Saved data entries
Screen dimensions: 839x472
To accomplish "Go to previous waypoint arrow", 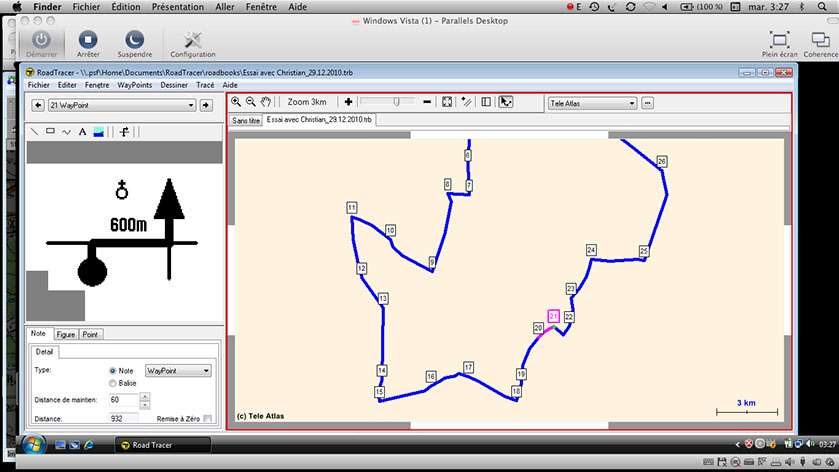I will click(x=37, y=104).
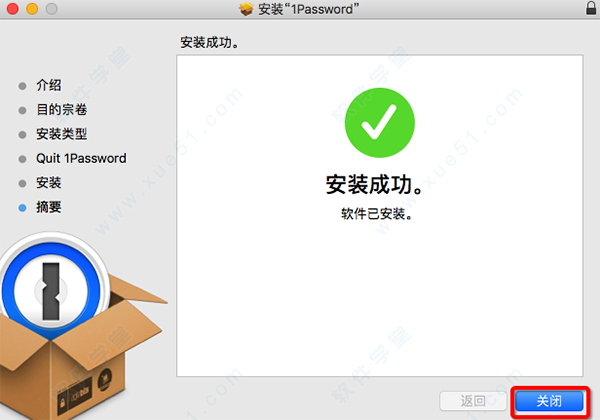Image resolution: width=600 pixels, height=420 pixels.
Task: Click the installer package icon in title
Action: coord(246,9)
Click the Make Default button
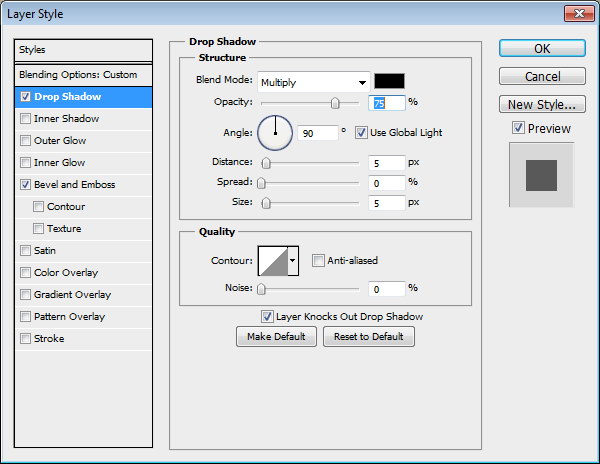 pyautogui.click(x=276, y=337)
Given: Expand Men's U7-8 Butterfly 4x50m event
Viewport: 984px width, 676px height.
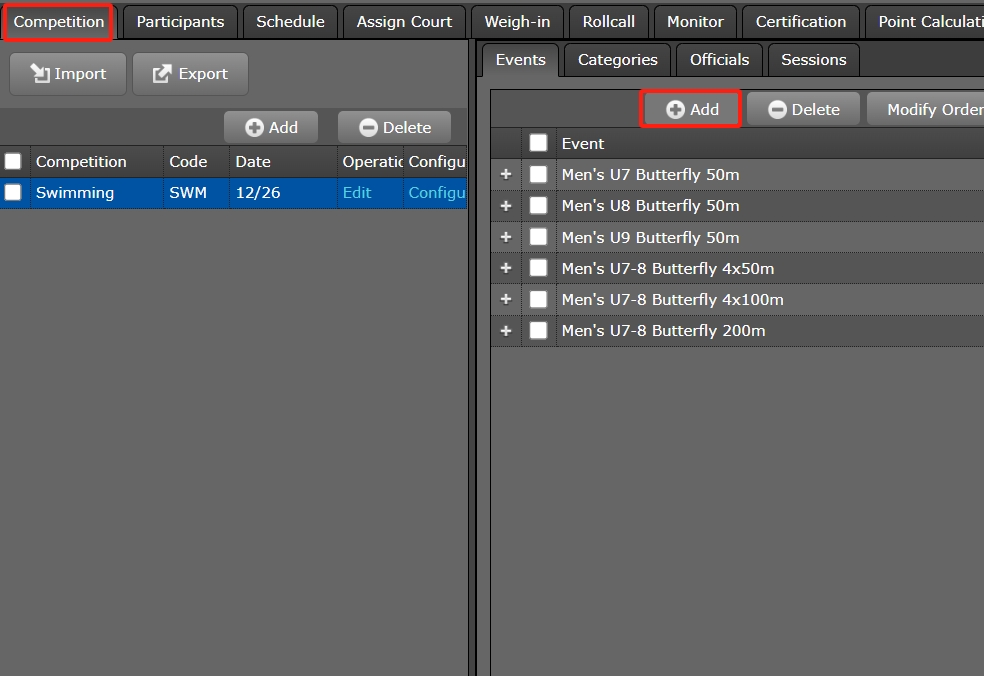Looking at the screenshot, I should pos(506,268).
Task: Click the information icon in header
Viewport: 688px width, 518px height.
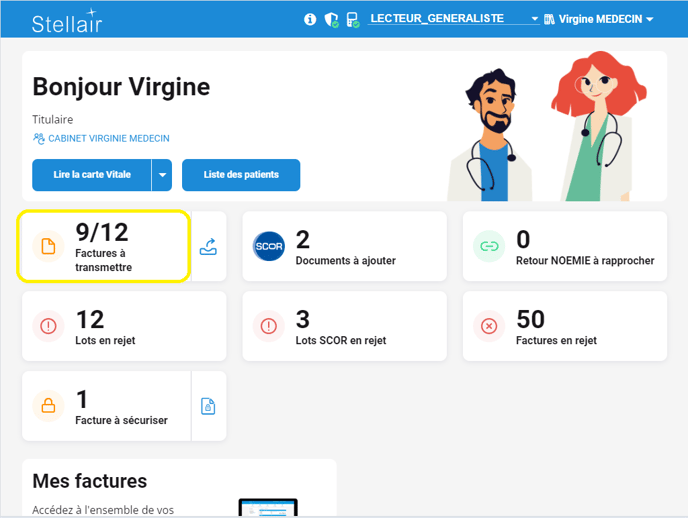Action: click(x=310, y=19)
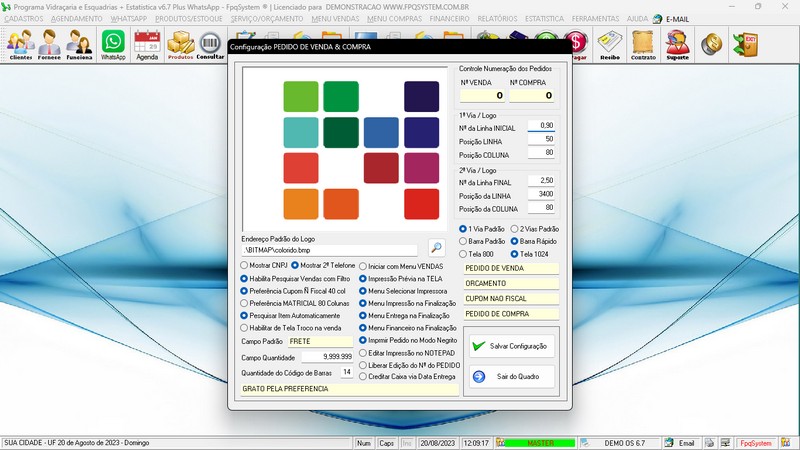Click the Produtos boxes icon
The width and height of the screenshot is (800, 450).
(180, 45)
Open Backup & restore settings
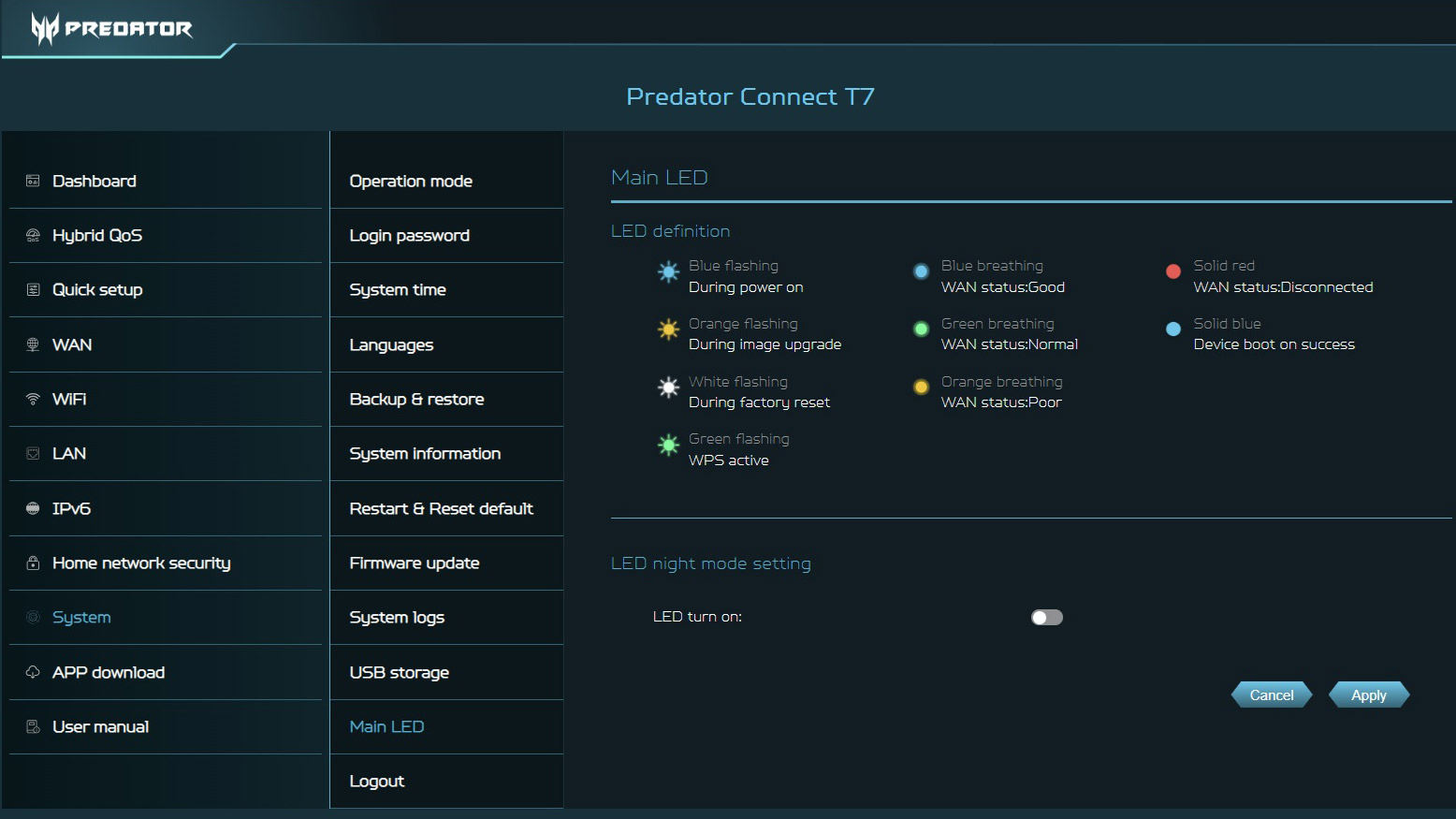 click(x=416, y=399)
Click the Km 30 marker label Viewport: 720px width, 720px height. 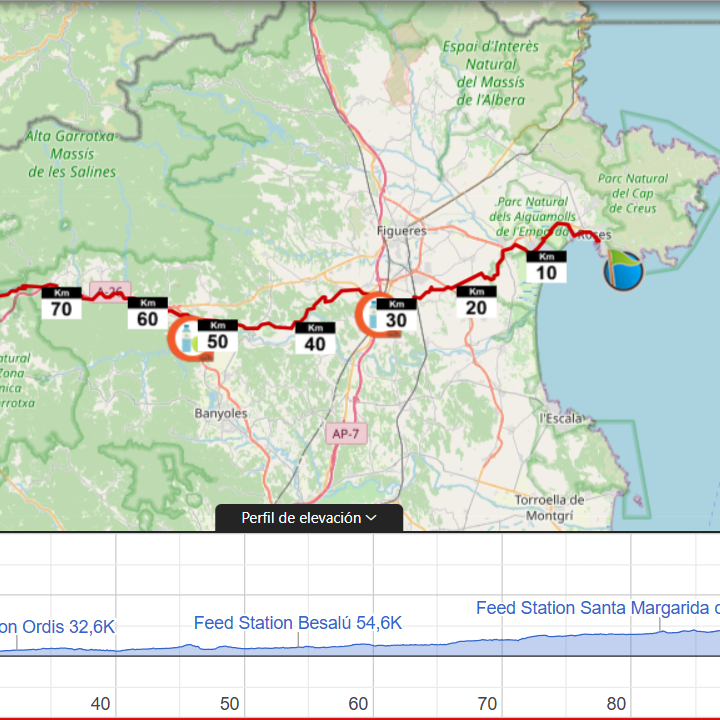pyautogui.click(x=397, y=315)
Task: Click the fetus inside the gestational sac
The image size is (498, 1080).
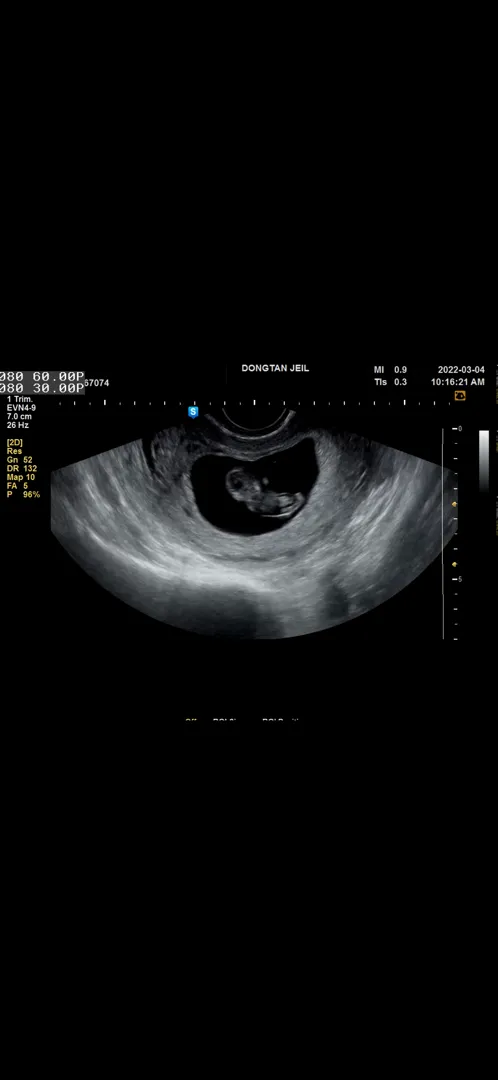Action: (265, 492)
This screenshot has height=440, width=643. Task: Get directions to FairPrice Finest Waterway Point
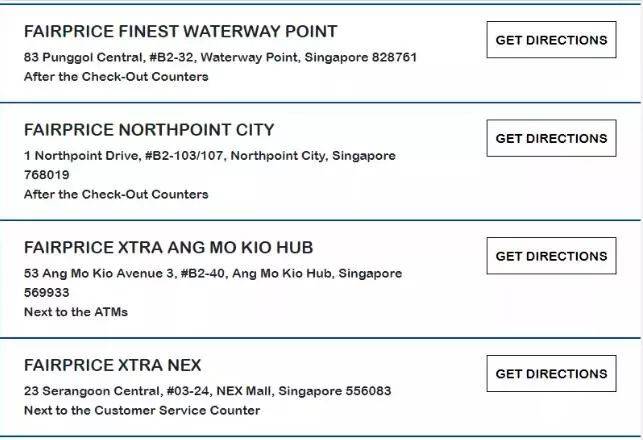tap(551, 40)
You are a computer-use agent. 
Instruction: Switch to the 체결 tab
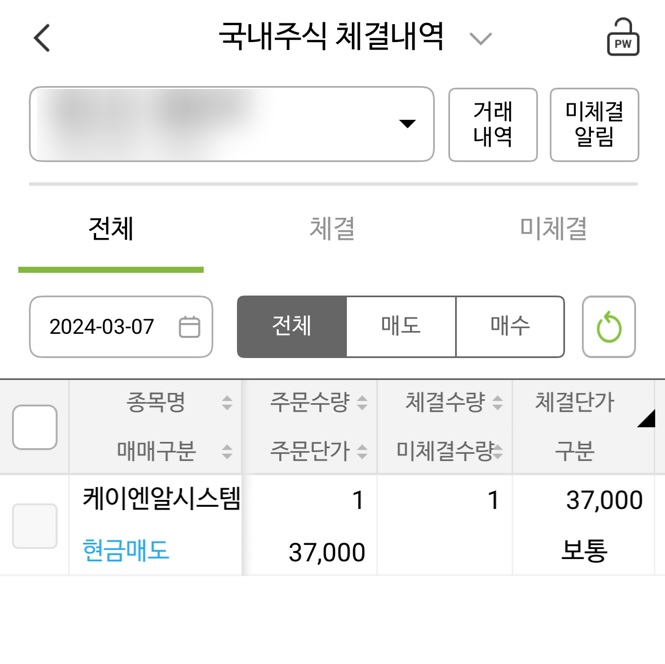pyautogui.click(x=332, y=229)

» What is expected: Return only the lines from the one containing "Task: Click the fetus" through the last line of the entries above, exactly as written and without pictures.

» Solved problem:
Task: Click the fetus inside the gestational sac
The image size is (498, 1080).
Action: (265, 492)
This screenshot has height=440, width=643. Task: Get directions to FairPrice Finest Waterway Point
tap(551, 40)
You are a computer-use agent. 
Instruction: Switch to the 체결 tab
pyautogui.click(x=332, y=229)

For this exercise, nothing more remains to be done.